Exercise data:
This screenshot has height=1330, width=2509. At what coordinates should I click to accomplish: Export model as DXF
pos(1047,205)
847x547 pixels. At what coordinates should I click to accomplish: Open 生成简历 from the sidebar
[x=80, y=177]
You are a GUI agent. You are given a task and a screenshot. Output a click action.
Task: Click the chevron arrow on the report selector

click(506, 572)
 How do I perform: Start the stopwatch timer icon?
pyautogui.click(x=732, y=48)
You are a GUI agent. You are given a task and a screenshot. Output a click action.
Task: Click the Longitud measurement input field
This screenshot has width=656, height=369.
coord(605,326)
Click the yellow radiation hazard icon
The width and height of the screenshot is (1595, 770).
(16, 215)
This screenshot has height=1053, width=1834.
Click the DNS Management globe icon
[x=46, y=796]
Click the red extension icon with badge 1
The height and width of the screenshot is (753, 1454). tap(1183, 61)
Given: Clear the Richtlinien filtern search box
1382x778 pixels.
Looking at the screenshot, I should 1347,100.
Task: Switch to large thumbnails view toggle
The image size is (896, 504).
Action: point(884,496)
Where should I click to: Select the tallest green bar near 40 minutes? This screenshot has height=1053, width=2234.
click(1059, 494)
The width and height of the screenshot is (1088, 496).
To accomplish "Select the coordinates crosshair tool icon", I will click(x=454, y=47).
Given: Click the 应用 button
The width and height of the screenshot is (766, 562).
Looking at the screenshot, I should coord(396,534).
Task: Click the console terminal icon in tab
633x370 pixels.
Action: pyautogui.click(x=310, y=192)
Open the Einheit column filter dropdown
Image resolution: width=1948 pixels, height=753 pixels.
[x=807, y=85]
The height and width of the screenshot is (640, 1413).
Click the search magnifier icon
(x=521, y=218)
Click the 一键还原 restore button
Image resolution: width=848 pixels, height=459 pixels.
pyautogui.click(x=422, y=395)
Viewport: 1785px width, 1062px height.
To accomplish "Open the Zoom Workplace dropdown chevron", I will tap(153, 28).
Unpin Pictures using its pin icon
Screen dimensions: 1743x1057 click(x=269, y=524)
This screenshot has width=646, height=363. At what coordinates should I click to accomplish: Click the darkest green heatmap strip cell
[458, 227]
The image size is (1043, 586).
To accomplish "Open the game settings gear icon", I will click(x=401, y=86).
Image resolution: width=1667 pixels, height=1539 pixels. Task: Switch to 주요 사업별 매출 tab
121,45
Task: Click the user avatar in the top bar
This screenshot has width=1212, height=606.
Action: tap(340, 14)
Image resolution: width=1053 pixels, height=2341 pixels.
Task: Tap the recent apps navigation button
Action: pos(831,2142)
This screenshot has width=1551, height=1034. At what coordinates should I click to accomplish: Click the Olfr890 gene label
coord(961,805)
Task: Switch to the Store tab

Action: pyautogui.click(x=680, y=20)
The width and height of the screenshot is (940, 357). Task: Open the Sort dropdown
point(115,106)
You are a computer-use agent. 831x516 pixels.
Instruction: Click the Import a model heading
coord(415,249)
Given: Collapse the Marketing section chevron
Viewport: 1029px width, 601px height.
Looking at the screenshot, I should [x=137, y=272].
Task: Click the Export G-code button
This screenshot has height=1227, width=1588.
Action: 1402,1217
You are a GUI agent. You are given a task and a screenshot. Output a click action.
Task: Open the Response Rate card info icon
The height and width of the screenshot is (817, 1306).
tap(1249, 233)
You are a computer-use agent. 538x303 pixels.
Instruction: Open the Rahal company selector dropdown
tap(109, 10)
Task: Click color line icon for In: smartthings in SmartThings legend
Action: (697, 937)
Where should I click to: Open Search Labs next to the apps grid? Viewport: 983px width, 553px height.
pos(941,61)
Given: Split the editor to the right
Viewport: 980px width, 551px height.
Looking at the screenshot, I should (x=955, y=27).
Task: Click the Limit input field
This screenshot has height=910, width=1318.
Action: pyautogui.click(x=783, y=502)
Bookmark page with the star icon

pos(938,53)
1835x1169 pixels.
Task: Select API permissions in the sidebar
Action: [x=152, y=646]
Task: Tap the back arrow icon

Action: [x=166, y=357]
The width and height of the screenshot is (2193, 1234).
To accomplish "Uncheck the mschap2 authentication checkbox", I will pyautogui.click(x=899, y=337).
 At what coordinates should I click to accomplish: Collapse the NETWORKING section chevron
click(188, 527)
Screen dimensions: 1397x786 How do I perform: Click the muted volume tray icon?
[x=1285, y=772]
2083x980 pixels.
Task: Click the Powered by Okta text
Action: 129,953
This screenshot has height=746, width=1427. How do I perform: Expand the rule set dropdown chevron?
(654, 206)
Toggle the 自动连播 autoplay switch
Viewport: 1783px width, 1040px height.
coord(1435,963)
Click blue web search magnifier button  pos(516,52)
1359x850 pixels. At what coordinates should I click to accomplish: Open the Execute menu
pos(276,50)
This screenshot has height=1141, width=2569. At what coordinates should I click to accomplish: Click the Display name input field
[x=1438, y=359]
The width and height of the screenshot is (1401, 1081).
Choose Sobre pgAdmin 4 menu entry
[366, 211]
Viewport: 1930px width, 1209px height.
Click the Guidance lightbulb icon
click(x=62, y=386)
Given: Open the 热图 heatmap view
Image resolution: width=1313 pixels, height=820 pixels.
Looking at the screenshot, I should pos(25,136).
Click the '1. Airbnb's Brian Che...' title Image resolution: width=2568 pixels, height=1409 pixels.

What is required: Wherever a line of the entries holds the string "will", copy that line.

Task output:
To accomplish "Select the coordinates crosshair tool icon", I will click(x=454, y=47).
To accomplish "Open the Zoom Workplace dropdown chevron", I will tap(153, 28).
To accomplish "Open the game settings gear icon", I will click(x=401, y=86).
To accomplish "Uncheck the mschap2 authentication checkbox", I will pyautogui.click(x=899, y=337).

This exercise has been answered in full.